Control for “Differentiation”

While in Exercise 2 we tested WT vs KO on undifferentiated samples only, we can also use a more complex design formula. If we specify:

~ Differentiation + Condition

it means that we want to test for the effect of the FOXC1 knock out, while controlling for the effect of differentiation.

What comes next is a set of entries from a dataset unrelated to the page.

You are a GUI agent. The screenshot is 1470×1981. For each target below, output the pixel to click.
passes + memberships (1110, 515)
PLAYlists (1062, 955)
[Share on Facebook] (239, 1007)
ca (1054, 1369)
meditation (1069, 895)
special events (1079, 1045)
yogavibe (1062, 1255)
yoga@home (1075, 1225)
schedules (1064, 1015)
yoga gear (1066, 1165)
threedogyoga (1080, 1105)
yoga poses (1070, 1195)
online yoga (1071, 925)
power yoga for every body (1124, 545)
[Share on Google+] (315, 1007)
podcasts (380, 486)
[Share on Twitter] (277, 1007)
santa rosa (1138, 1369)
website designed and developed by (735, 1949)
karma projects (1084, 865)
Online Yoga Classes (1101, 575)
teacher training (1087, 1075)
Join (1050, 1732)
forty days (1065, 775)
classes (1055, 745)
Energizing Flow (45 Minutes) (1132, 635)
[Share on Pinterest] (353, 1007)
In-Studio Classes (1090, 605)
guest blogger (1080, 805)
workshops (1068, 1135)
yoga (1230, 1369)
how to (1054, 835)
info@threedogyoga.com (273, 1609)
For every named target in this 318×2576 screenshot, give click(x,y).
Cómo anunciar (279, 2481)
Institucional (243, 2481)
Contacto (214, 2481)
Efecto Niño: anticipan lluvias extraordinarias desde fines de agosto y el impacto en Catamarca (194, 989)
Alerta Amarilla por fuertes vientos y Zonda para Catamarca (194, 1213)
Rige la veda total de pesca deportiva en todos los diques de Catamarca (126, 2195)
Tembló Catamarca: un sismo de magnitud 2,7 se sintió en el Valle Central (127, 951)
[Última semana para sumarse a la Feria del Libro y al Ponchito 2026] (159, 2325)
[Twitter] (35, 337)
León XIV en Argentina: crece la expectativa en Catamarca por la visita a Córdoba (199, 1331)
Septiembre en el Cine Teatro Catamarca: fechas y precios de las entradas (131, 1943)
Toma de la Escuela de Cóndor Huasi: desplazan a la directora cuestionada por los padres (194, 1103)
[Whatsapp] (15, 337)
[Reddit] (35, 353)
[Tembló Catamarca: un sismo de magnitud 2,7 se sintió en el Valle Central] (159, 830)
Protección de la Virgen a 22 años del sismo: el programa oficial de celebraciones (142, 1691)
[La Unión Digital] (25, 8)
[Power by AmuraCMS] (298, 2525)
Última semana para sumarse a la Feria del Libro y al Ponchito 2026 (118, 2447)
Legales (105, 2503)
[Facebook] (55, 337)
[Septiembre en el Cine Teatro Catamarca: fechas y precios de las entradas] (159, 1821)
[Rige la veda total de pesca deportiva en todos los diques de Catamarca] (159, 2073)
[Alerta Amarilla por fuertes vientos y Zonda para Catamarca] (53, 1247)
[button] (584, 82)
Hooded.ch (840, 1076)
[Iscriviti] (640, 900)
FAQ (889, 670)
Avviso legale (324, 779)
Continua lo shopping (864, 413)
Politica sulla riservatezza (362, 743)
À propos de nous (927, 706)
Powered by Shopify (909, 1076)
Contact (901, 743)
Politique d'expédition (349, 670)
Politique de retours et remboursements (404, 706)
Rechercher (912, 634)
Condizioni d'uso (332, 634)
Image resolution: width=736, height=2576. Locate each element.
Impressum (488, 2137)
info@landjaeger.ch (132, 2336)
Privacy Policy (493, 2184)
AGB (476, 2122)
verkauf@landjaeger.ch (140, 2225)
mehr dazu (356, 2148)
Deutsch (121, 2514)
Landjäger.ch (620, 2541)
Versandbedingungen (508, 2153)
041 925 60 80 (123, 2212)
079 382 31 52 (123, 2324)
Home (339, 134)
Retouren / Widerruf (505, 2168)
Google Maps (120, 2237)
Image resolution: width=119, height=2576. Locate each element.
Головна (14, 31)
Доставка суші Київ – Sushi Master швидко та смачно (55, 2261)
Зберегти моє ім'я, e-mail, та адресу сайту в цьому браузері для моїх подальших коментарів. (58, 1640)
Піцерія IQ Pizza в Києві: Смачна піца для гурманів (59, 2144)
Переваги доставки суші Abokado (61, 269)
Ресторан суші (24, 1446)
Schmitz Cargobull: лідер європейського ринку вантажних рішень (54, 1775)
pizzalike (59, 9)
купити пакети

In a way, we “discard” the expected changes due to differentiation to focus on the changes specifically driven by the KO.

Repeat the first analysis, changing the design ~ Condition to ~ Differentiation + Condition.
How many genes are now found differentially expressed, when filtering for padj < 0.05?

Click to see the solution

setwd("~/rnaseq_course/differential_expression")

sampletable <- read.table("sample_sheet_foxc1.txt", header=T, sep="\t")
colnames(sampletable)

se_star <- DESeqDataSetFromHTSeqCount(sampleTable = sampletable,
                                      directory = "counts_STAR_selected",
                                      design = ~ Differentiation + Condition)
se_star
se_star <- se_star[rowSums(counts(se_star)) > 10, ]

se_star2 <- DESeq(se_star)

de <- results(object = se_star2, contrast=c("Condition", "WT", "KO"))
de_symbols <- merge(data.frame(ID=rownames(de), de, check.names=FALSE), annot, by.x="ID", by.y="ensembl_gene_id", all=F)


## How many genes are now found differential expressed, when filtering for padj < 0.05.

de_select <- de_symbols[de_symbols$padj < 0.05 & !is.na(de_symbols$padj),]
nrow(de_select)

Homework¶

Do the same using the Salmon counts (object se_salmon): how many genes are found differentially expressed when using the Salmon counts? How do results overlap between STAR and Salmon?

Click to see the solution

Prepare transcript-to-gene annotation file (Salmon)

Prepare the annotation file needed to import the Salmon counts: a two-column data frame linking transcript id (column 1) to gene id (column 2).

We will add the gene symbol in column 3, for a more comprehensive annotation.

Process from the GTF file:

cd ~/rnaseq_course/differential_expression

# Gencode annotation for all chromosomes
wget ftp://ftp.ebi.ac.uk/pub/databases/gencode/Gencode_human/release_49/gencode.v49.annotation.gtf.gz

# first column is the transcript ID, second column is the gene ID, third column is the gene symbol
zcat gencode.v49.annotation.gtf.gz | awk -F "\t" 'BEGIN{OFS="\t"}{if($3=="transcript"){split($9, a, "\""); print a[4],a[2],a[8]}}' > tx2gene.gencode.v49.csv

Preparing annotation file with gene id, gene names, gene type, chromosome, start, end and strand information.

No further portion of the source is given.